Contrary to popular belief, popcorn poppers produce healthier fare because
they use less oil and preservatives than prepackaged popcorn. Popcorn poppers
can also cut costs for consumers in the long run, because experts say it's
less expensive to pop corn at home than to buy prepackaged/microwavable popcorn.
What type of popcorn popper you select is a purely a matter of personal
choice. Calorie-conscious consumers may opt for a hot air or microwave popper
(which can be used with or without oil), while those looking for a richer,
buttery flavor may gravitate toward electric or stovetop poppers.
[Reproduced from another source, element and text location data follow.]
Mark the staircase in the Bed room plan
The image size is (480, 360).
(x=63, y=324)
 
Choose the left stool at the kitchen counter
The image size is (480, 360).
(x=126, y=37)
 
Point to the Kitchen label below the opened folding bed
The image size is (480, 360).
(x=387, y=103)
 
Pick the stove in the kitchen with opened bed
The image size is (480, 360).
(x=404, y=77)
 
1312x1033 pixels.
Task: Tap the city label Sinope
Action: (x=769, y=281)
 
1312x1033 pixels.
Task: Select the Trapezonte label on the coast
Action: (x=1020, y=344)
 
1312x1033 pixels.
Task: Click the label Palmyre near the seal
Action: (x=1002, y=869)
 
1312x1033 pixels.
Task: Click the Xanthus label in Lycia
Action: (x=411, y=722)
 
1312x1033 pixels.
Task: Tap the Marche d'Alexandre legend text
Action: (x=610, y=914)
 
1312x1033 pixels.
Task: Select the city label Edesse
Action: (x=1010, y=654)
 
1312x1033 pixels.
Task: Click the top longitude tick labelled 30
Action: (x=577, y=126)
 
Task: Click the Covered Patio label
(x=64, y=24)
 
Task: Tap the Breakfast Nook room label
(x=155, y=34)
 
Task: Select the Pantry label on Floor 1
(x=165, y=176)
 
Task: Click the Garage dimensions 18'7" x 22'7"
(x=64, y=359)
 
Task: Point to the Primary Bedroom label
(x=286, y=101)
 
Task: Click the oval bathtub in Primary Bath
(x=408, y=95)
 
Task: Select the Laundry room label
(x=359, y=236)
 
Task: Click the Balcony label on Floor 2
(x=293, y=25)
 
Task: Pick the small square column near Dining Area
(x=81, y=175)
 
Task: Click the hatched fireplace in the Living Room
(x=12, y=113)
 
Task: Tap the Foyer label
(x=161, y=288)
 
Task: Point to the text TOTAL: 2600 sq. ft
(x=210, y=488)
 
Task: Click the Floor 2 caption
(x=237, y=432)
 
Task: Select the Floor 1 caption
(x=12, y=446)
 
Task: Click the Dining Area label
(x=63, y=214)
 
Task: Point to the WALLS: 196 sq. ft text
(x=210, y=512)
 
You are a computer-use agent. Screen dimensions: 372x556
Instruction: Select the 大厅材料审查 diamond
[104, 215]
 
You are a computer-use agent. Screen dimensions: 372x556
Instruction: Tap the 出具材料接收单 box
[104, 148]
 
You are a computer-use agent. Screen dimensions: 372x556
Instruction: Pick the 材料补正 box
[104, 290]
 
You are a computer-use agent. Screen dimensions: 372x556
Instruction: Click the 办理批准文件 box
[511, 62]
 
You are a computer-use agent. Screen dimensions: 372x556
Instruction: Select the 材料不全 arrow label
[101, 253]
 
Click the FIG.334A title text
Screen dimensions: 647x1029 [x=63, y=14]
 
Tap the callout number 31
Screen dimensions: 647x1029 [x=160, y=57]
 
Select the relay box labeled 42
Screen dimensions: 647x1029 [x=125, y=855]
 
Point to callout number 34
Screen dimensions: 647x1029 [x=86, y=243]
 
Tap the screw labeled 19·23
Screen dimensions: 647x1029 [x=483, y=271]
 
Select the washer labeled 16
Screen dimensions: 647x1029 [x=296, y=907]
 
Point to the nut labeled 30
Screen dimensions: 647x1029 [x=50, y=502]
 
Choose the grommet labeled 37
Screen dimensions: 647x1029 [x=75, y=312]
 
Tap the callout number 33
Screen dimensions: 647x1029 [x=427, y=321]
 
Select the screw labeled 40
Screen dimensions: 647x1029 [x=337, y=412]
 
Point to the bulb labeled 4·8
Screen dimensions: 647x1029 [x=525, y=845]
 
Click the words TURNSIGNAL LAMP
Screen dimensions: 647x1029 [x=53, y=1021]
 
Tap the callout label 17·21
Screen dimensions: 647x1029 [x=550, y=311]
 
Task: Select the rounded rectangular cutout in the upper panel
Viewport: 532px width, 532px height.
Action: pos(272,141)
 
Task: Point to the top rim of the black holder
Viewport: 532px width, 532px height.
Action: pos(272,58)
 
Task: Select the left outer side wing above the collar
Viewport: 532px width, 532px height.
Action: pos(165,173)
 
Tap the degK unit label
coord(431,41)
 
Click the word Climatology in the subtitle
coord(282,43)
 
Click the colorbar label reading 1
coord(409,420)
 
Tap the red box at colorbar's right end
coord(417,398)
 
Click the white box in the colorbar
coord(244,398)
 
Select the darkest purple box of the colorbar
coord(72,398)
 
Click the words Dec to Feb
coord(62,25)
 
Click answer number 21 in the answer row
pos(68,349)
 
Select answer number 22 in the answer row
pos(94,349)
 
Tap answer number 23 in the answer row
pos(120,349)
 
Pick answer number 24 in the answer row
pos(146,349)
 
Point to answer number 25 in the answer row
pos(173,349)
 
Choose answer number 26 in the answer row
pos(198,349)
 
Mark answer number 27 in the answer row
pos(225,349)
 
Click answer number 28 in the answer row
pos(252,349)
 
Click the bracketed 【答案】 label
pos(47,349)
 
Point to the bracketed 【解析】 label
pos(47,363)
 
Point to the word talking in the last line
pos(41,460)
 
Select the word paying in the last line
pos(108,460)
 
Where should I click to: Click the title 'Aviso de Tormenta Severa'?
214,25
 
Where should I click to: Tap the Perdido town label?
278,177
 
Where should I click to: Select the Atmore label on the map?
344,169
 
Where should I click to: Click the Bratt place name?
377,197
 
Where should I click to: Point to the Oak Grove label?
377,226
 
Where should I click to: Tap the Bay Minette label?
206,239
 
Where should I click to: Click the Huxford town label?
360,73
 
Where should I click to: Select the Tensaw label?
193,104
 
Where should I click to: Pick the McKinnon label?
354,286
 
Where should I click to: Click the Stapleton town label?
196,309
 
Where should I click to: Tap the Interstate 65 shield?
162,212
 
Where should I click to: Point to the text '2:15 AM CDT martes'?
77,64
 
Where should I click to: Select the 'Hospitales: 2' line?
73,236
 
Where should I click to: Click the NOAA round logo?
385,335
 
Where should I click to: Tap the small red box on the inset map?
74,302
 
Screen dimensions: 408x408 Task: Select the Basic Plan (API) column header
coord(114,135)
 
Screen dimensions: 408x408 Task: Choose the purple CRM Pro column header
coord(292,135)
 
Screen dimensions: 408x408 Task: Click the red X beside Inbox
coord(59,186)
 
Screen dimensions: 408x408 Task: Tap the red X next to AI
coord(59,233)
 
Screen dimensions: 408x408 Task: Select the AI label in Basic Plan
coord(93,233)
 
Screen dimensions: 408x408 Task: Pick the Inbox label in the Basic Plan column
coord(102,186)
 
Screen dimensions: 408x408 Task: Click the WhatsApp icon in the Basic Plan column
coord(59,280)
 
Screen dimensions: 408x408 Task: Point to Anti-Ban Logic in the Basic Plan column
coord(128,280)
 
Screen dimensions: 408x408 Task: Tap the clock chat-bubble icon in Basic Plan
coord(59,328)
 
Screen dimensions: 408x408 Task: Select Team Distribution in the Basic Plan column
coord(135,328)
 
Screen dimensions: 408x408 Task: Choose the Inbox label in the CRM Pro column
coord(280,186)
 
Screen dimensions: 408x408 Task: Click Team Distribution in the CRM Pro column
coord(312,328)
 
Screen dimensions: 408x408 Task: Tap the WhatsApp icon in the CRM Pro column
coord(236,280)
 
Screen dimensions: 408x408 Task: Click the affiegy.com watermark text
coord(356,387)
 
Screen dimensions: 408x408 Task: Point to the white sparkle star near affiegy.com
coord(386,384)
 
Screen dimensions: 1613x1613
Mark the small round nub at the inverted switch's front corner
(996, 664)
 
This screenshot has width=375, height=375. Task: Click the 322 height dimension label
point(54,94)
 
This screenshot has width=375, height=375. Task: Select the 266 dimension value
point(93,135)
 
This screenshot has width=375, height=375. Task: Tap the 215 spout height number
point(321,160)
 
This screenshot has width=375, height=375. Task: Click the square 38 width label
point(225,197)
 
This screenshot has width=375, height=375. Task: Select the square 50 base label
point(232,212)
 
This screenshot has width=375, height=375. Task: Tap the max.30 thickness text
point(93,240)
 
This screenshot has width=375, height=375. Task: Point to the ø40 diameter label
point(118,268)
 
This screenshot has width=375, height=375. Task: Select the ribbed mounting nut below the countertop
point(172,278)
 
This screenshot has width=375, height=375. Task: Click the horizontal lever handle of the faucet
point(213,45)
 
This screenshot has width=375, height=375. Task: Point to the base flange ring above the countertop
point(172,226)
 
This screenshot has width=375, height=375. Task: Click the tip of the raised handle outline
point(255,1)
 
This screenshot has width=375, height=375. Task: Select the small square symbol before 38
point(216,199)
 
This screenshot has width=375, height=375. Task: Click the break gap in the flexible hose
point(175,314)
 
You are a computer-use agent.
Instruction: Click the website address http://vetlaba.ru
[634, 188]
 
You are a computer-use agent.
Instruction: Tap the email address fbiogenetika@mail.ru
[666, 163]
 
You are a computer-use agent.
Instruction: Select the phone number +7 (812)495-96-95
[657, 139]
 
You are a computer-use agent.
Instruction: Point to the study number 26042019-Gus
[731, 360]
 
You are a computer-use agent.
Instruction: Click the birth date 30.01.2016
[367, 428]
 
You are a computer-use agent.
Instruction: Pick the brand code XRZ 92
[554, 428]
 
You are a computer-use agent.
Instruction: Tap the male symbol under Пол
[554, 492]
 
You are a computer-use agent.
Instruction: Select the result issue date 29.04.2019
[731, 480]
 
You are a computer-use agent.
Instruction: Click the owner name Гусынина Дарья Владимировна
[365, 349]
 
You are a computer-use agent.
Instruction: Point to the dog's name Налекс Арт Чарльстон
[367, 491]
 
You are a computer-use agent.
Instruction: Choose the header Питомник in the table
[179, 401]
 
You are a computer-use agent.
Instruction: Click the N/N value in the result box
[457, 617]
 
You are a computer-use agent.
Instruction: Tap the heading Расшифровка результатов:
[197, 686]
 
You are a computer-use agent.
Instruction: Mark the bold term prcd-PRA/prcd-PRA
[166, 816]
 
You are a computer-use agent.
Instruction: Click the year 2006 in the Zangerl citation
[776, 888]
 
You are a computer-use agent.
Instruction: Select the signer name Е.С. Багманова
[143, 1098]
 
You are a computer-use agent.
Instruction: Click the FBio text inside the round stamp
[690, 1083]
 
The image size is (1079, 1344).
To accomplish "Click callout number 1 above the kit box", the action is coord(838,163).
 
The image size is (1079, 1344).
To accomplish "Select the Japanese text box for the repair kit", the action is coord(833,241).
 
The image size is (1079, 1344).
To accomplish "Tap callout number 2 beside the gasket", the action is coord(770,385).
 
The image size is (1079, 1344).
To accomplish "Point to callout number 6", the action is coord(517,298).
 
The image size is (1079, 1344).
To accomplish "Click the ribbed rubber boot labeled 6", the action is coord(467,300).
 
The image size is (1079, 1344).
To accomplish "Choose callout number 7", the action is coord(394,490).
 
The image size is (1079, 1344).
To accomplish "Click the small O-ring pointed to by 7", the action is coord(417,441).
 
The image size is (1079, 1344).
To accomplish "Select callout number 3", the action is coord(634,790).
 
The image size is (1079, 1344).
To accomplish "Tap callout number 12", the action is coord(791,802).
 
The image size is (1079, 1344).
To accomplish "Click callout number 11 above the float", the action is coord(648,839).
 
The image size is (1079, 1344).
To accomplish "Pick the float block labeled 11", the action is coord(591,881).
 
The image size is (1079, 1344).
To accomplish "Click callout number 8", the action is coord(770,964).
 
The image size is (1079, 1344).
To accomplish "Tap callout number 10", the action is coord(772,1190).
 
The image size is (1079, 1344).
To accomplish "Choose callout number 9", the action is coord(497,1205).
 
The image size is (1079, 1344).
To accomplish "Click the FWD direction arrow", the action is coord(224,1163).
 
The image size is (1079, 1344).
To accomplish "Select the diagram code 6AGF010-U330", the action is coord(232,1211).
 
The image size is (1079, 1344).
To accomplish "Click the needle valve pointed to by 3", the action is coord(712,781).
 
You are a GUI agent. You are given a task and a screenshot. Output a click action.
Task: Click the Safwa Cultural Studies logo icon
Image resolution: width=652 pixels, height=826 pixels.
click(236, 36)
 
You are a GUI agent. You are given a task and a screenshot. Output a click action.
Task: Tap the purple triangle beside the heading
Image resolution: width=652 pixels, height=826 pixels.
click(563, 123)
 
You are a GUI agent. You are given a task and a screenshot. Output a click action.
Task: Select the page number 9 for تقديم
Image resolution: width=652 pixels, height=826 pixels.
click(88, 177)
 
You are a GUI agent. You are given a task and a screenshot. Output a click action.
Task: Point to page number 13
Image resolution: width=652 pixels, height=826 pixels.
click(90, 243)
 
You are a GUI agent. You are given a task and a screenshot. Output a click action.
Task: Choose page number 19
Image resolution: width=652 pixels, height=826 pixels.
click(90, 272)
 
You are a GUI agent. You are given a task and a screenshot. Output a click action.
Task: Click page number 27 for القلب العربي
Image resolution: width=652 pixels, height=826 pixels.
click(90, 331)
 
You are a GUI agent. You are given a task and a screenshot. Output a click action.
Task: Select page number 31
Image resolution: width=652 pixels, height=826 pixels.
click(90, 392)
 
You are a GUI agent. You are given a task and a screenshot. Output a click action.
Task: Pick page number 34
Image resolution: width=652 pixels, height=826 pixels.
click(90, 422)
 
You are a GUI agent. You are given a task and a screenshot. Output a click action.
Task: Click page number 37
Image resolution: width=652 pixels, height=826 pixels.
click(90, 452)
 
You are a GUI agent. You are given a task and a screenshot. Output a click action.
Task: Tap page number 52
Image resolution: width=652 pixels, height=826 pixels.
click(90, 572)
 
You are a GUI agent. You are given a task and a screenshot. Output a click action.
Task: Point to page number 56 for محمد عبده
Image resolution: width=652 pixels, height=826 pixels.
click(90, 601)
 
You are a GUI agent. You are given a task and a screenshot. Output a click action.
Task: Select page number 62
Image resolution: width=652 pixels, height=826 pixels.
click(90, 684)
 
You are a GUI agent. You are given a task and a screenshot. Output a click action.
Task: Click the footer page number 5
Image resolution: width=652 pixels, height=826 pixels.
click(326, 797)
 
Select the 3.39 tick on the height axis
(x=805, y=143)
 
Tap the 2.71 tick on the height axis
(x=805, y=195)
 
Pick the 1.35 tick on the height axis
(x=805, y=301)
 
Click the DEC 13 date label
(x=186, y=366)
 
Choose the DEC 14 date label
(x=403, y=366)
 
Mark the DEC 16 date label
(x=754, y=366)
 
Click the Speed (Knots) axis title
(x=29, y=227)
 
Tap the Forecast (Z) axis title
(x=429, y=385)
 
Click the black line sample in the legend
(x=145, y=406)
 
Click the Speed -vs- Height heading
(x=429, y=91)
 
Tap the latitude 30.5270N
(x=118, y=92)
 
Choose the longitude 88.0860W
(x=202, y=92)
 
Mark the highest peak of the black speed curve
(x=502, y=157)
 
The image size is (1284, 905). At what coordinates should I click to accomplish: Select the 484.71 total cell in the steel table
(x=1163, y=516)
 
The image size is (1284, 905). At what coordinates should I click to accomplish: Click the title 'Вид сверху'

Here are
some additional things to keep in mind before you buy a popcorn popper:
- No popper is completely safe. All
of these products generate steam, which can cause burns. Many plastic
popcorn poppers also heat up more intensely in the microwave -- more so
than a user may anticipate. The bottom line: Handle these products with
- The right
temperature is key. According to experts, high heat toughens popcorn,
while low heat makes for smaller, drier popcorn. If you're using a stovetop
popper, medium heat is best. Likewise, experts advise starting with the
lowest heat setting and gradually increasing time and temperature when
using microwave poppers to find an optimal setting. Electric and hot air
poppers -- which are simply plugged in or turned on -- have automatic temperature
control, leaving less margin for human error.
- Cut calories by using less oil. Reviewers
say if you're popping with oil, you can usually get away with using
less than the directions indicate.
- Experiment with flavorings. Craving
a low-calorie but highly flavored snack? Try adding cayenne pepper,
herbs or hard grated cheese to air-popped popcorn.